This monograph reviews existing literature on two episodes of forced migration to South Africa. The first is the flight and reception of between 250,000 and 350,000 Mozambicans during that country`s civil war in the 1980s. The second is an influx of people to South Africa from what is now the Democratic Republic of Congo (DRC) beginning in the early 1990s and continuing to this day.
The reception of the Mozambican refugees of the mid-1980s was shaped by a subtle and variegated cocktail of national apartheid politics and local interests and sensibilities. On the one hand, the apartheid government did not offer Mozambicans forced to leave their country by war refugee status. Until the mid-1990s, their presence in South Africa was de jure illegal. Yet, in a somewhat complicated gesture of ethnic solidarity, the Shangaan-speaking homeland administration of Gazankulu accepted all Mozambican refugees in its territory and provided them with land and assistance. The refugees thus occupied an ambivalent legal space. Within the borders of severely poverty-stricken homeland territory their presence was de facto legal. Yet the moment they crossed the border into South Africa proper, they risked arrest and deportation. In this twilight existence, many joined the very lowest ranks of the (illegal) labour market, working for commercial farmers in the northeastern lowveld, for their Shangaan-speaking neighbours as field labourers and domestic workers, and in the industrial economy of the Pretoria-Witwatersrand-Vereeniging region.

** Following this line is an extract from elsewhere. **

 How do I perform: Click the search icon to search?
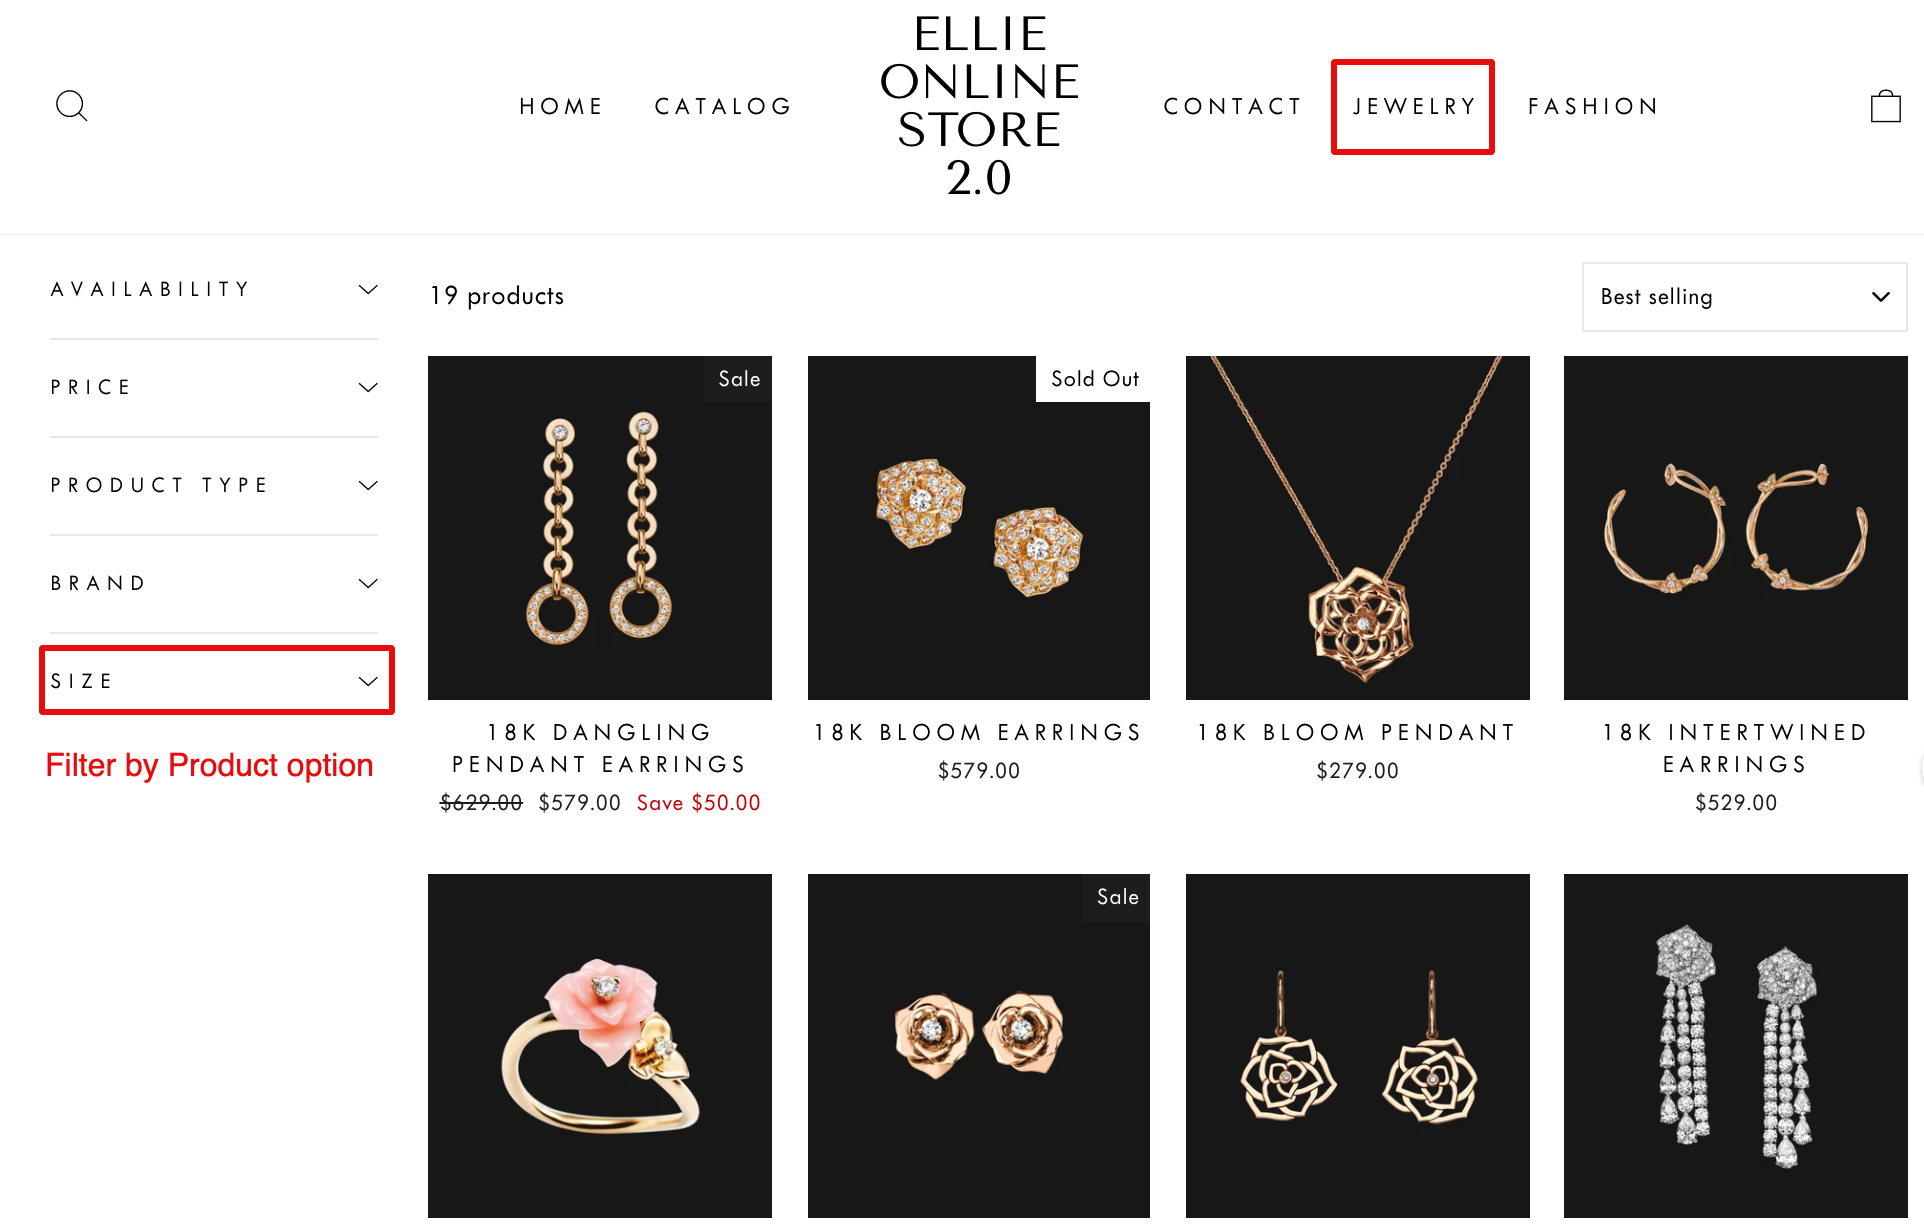73,105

From 1995, the Mozambican refugee population slowly and incrementally began to gain formal legal status. By mid-2000 the majority had permanent residence status, and by the end of 2004, permanent residents had won the right to receive social grants from the state.
Yet a disturbing gap remains between the refugees` status in law and their status in reality of social practice. It appears that state officials, from welfare department agents to law enforcement officers, refuse to recognise their South African identity documents; that refugees occupy much the same place in the labour market they did when they were undocumented; that local government refuses to furnish their villages with infrastructure.The existing literature is curiously quiet on this disturbing gap between the de jure and de facto status of former refugees. One possible explanation for this state of affairs, which requires further research, is that local and regional economies became structurally dependent on the labour of undocumented refugees, and thus resisted their legal integration.

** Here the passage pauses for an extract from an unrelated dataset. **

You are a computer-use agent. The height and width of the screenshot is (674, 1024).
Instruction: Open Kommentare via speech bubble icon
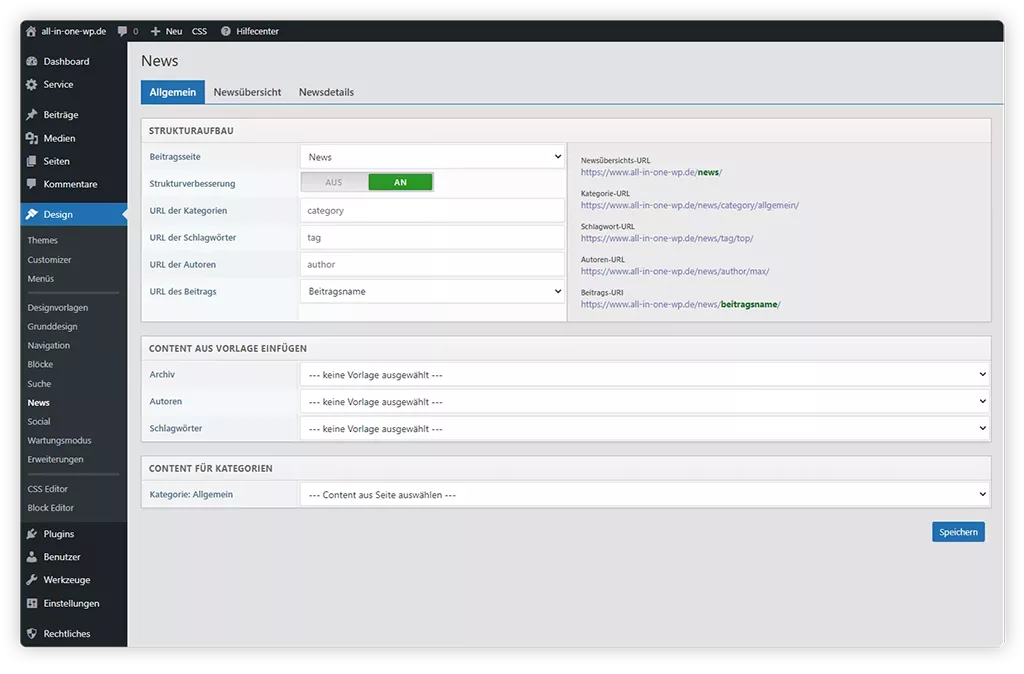[32, 184]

Forced migration to South Africa from the DRC appears to be a predominantly young, urban, male and middle-class phenomenon. Nearly one in two forced migrants from the DRC have some tertiary education and fewer than one in 20 was unemployed in the DRC. They are thus a world apart from their Mozambican counterparts, and their motivations and aspirations are very different too. While many no doubt fled in the face of persecution, and others in the face of violent instability, still others left because the DRC is increasingly unable to sustain a middle-class existence.
If the motives of many were indeed to retrieve a middle-class existence, the majority have failed categorically to do so. While 4% of Congolese migrants were unemployed in the DRC, 29% are unemployed in South Africa. A further 50% are in work they describe as unskilled – street vending, cutting hair, washing and guarding cars – while just four 4% are in what they regard as skilled work. If the majority occupied the upper echelons of the Congolese labour market and education system, their situation in South Africa is pretty much reversed. The mean monthly income of Congolese refugees in South Africa is R618 per month; their median monthly income R500 per month.
All qualitative research on Congolese refugees in South Africa has found levels of integration to be frail and insubstantial. Congolese refugees generally cluster in tight-knit, defensive ethnic networks, their relations with other Congolese hostile and suspicious, their relations with South Africans thin and cautious. They thus occupy a social territory characterised by low trust and limited reciprocity, a state of affairs which renders their capacity to be absorbed into the labour market very slight indeed.
Several dozen ethnically constituted associations of Congolese refugees exist in South Africa. Their functions are primarily to assist new arrivals with survivalist strategies and to shore up and preserve their members` cultural and ethnic identities, particularly those of children born on South African soil.
While research has shown that some African immigrants to South African have become reasonably successful cross-border traders, Congolese refugees are not well represented among them. Most are survivalists working in the margins of the informal economy. For reasons the literature has not explored, Congolese predominate in the ranks of South Africa `s car guards and street-side haircutters.